Within two weeks, I fell in love with the City and all its opportunity and cultural diversity. I enjoyed my co-workers. We always said the best thing about EP was its ability to bring together good people. To this day, I still trust most of the people I met there- we had formed this secret clan of suppressed individuals. And there were many! HaHa. That place (EP) had the highest employee turnover I’ve ever seen. The payroll accountants were on speed dial for all the hires and terminations. We worked hard- despite the reluctance of management to let us do anything of any significance. We couldn’t even make phone calls to the outside world without permission. And, when we did, the person on the other side of the line would be so mad at EP that it was usually a stupid conversation.
I was involved in some cool projects including setting up a research station on the large green roof at Silver Cup Studios in Long Island City. This is where they taped Sopranos. So, I’d see the actors every once and a while. I met Edie Falco in the bathroom, yes I did!
Unlike many ideas of where a non-profit may office in a dingy cold cramped space, this place was sweet! We worked in a brownstone in the Murray Hill district. Probably worth about $7M and the non-profit “owned” it. (Explain that, hm?) The top level was a master suite, and lead out to a green roof with a patio and spectacular view. We couldn’t go up there unless we snuck out after management left. The main floors were in really great shape with new renovations and historical charm. The kitchen was in the basement – and was high end and decked out with All-Clad gadgets. The house keeper(s) were great. The first time I tried ceviche was made by a Latin American woman who explained how seafood cooks in its own marinade. Yummy. She treated us like we were her kids, and listened to the wrath we were always under.

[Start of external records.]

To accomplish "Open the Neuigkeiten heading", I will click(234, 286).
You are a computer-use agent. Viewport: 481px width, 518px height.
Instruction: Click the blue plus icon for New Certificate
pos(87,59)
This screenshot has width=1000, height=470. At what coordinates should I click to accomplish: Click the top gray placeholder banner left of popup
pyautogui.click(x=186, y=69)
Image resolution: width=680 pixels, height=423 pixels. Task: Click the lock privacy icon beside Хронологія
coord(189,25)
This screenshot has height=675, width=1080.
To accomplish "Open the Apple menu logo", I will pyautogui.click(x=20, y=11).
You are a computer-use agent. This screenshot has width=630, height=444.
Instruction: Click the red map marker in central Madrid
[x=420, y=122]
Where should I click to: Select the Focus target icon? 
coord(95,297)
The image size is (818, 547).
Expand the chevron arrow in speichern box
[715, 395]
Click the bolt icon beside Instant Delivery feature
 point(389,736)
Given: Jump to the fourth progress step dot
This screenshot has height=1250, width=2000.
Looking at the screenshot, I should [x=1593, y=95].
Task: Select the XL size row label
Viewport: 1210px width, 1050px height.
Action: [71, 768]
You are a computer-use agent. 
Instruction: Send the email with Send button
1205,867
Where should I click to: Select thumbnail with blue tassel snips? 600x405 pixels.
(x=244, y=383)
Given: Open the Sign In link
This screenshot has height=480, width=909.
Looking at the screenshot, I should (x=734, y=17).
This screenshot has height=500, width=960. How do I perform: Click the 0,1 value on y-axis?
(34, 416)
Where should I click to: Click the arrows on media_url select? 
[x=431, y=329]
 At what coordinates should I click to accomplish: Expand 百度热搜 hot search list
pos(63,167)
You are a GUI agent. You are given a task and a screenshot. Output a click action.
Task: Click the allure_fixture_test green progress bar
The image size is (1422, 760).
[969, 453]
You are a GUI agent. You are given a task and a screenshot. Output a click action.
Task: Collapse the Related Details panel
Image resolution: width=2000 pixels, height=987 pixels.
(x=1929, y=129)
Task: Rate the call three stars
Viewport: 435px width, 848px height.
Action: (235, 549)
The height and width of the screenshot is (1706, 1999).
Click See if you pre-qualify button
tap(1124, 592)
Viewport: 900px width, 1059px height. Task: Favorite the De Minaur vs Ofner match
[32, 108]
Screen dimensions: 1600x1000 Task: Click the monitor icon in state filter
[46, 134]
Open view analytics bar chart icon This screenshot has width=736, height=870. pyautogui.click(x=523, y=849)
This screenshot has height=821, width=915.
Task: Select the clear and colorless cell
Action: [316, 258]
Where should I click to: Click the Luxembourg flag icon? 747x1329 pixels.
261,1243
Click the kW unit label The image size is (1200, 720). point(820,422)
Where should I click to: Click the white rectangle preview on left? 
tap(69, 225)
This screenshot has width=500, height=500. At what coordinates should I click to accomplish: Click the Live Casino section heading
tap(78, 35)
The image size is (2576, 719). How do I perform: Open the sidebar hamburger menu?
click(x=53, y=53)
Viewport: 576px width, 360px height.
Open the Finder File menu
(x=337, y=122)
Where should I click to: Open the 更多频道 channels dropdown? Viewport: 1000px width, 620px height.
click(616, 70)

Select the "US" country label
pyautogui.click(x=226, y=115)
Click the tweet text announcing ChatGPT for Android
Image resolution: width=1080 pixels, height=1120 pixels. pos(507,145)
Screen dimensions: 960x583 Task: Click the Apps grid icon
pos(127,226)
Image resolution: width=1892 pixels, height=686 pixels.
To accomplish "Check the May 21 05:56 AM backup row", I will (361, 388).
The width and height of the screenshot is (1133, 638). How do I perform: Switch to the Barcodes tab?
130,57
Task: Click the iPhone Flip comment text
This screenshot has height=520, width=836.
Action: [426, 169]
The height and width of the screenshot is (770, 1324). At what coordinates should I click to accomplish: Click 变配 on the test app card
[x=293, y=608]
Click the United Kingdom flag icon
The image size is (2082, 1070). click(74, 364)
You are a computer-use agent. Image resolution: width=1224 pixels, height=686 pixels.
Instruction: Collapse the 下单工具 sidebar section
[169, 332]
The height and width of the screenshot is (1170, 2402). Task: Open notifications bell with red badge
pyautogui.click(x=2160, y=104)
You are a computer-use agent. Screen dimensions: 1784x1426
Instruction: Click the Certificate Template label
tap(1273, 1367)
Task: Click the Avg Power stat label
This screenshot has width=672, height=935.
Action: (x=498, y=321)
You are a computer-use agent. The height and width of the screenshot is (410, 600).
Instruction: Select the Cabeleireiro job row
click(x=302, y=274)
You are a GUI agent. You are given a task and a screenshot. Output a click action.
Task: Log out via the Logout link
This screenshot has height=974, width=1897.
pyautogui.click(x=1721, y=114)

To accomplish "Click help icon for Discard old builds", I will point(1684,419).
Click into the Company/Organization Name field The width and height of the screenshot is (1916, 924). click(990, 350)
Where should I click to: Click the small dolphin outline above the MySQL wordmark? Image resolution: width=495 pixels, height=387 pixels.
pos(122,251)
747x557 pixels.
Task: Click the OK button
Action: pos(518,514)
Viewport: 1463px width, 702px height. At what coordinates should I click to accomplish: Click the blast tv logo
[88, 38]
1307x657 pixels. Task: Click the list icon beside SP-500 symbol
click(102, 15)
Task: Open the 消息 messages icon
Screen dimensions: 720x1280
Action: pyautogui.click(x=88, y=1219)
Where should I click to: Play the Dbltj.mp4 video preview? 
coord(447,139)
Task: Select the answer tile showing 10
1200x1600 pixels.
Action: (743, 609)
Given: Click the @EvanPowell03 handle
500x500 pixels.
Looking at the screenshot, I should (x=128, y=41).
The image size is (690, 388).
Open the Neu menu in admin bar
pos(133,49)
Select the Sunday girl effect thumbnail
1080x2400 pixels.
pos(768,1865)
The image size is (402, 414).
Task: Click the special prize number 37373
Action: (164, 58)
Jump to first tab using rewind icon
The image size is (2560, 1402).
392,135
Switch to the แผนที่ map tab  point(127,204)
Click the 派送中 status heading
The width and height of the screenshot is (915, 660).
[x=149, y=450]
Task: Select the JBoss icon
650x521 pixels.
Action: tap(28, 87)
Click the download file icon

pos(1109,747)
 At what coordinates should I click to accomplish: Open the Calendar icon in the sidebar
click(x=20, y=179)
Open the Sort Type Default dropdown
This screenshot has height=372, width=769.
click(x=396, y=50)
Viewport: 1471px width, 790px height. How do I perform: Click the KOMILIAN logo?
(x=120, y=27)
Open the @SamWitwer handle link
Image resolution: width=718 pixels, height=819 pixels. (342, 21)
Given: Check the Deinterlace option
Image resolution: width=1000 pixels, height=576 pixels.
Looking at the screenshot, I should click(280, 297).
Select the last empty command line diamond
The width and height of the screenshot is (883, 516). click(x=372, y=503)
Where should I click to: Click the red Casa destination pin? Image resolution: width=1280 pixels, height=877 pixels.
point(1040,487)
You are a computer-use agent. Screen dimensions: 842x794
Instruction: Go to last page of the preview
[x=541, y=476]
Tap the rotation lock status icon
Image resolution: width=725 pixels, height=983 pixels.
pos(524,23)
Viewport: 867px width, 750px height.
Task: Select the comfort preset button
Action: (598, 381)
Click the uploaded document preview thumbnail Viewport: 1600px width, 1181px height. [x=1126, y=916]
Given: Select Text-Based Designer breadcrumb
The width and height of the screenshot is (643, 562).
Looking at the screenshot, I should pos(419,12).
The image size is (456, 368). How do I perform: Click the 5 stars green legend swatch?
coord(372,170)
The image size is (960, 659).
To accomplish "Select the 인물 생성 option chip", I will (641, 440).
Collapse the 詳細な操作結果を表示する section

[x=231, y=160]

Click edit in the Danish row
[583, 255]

|It's Hillary! One of my EP coworkers rigged up this photo, just for me|
The Executive Director, residing in a condo facing Central Park, was chauffeured by a driver every day. Let me reiterate that this was an environmental non-profit operating in a city that has the most public transportation options in the entire US!! There were last minute meetings in Punta Cana, DR. There was the necessary Fashion Week in Milan, and trips to prepare. Give me a break. Countless luxuries too absurd to fath
om. But, they had a nice roll-a-deck of contacts, high rollers like the Clintons, and actors such as Edward Norton (I emailed him just to say Hi. I’m such a fan!)
But, with all its glory that I’ve chosen to remember about this time in my life, I was really miserable in my career. I lasted 8 months there. This was not the job I wanted, nor was the environment set by management something my blood pressure could handle any more. I quit right to their faces and walked out. With clouded judgment, I walked into a church down the street and stayed for almost an hour contemplating and releasing it all. I was glad the rumor was true that churches in NYC keep their doors unlocked.
We all had bets on how EP would eventually fail. Trust me, my depiction of EP is very nice considering some others who had a more aggressive approach to bringing the organization down. The rich lawyer who had dumped his cash into EP as a tax right off finally died, leaving EP nothing. And, now there is barely a trace of a website.
Career aside, I loved living in NYC. But, I didn’t get a Masters just to wait tables in the City.